** Opening THE DATA block **
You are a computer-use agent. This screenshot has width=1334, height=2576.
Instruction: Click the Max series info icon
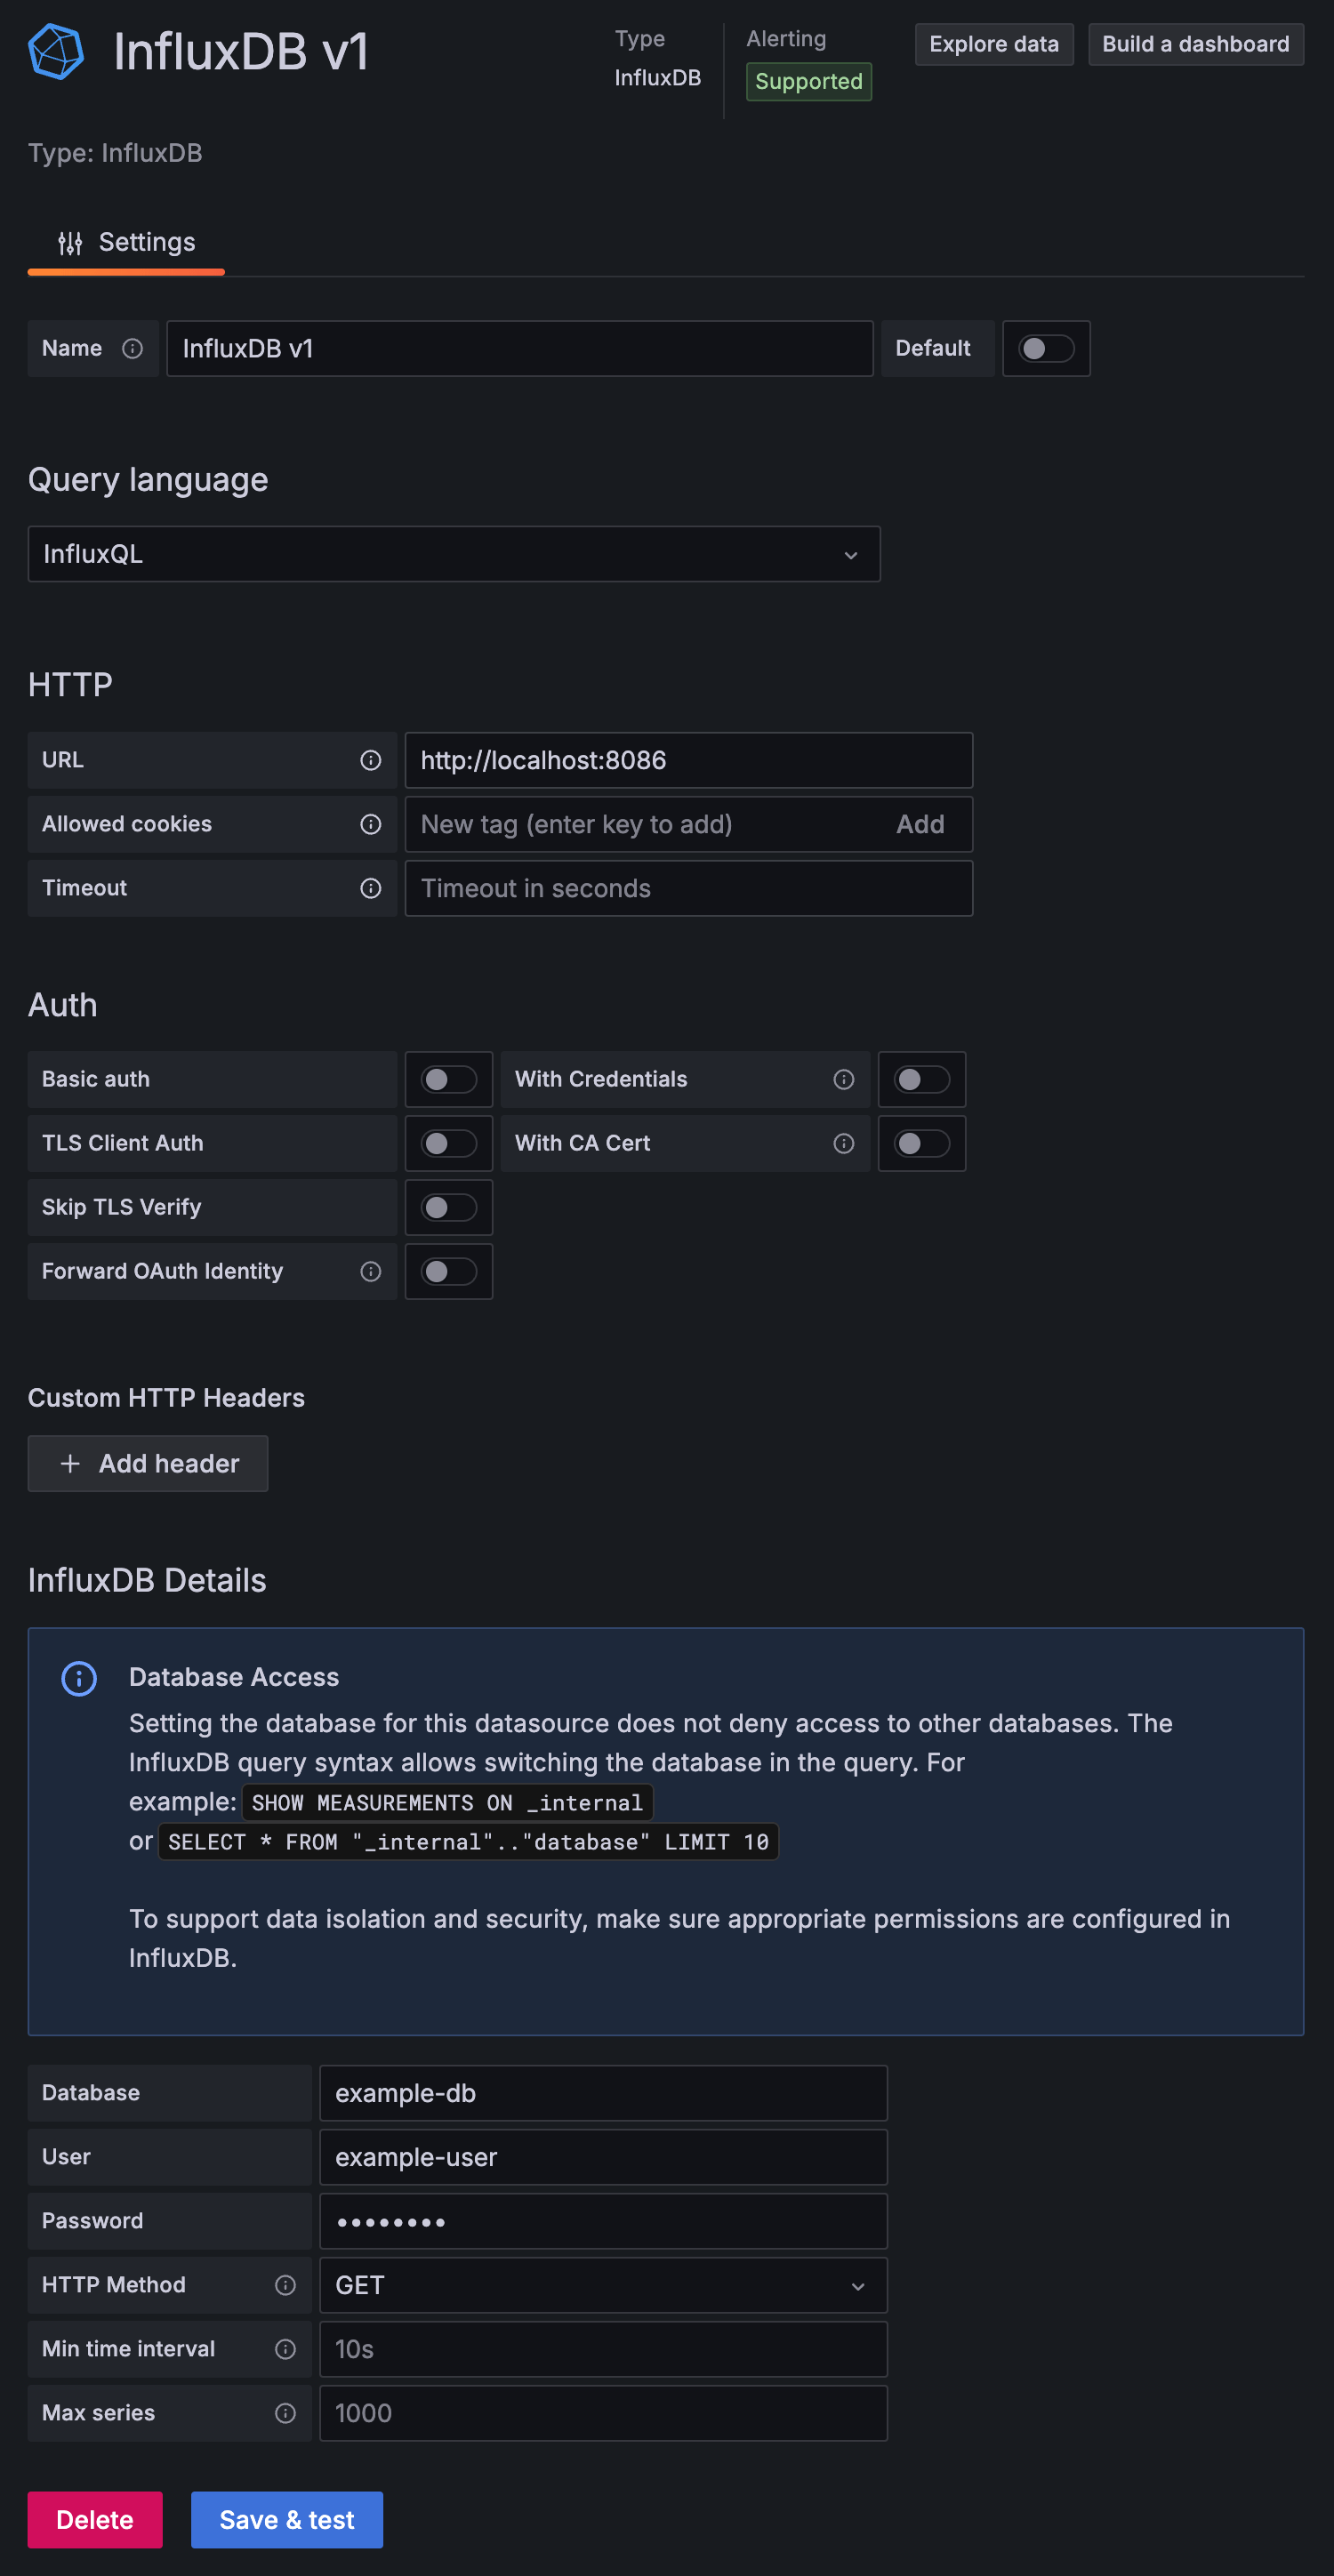pyautogui.click(x=285, y=2413)
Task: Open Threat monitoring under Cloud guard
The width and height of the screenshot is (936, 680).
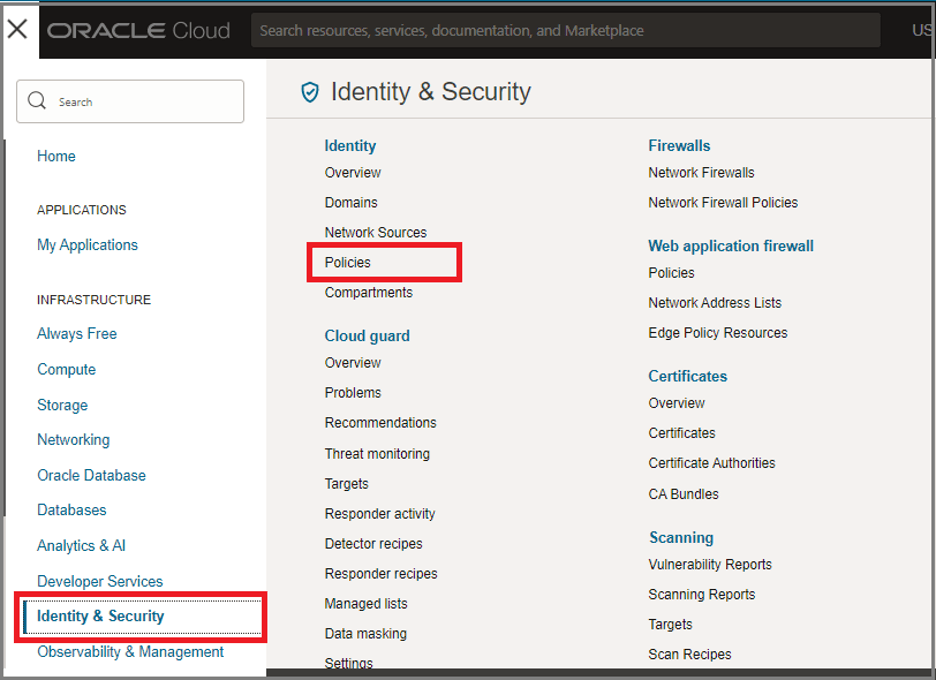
** Closing THE DATA block **
*TASK REQUIREMENTS*. The reply should hold every entry above, given again exactly, but not a single picture.

*RESPONSE TO THIS TASK*.
You are a computer-use agent. This screenshot has width=1334, height=2576.
Instruction: Click the Max series info icon
pyautogui.click(x=285, y=2413)
Task: Open Threat monitoring under Cloud guard
The width and height of the screenshot is (936, 680).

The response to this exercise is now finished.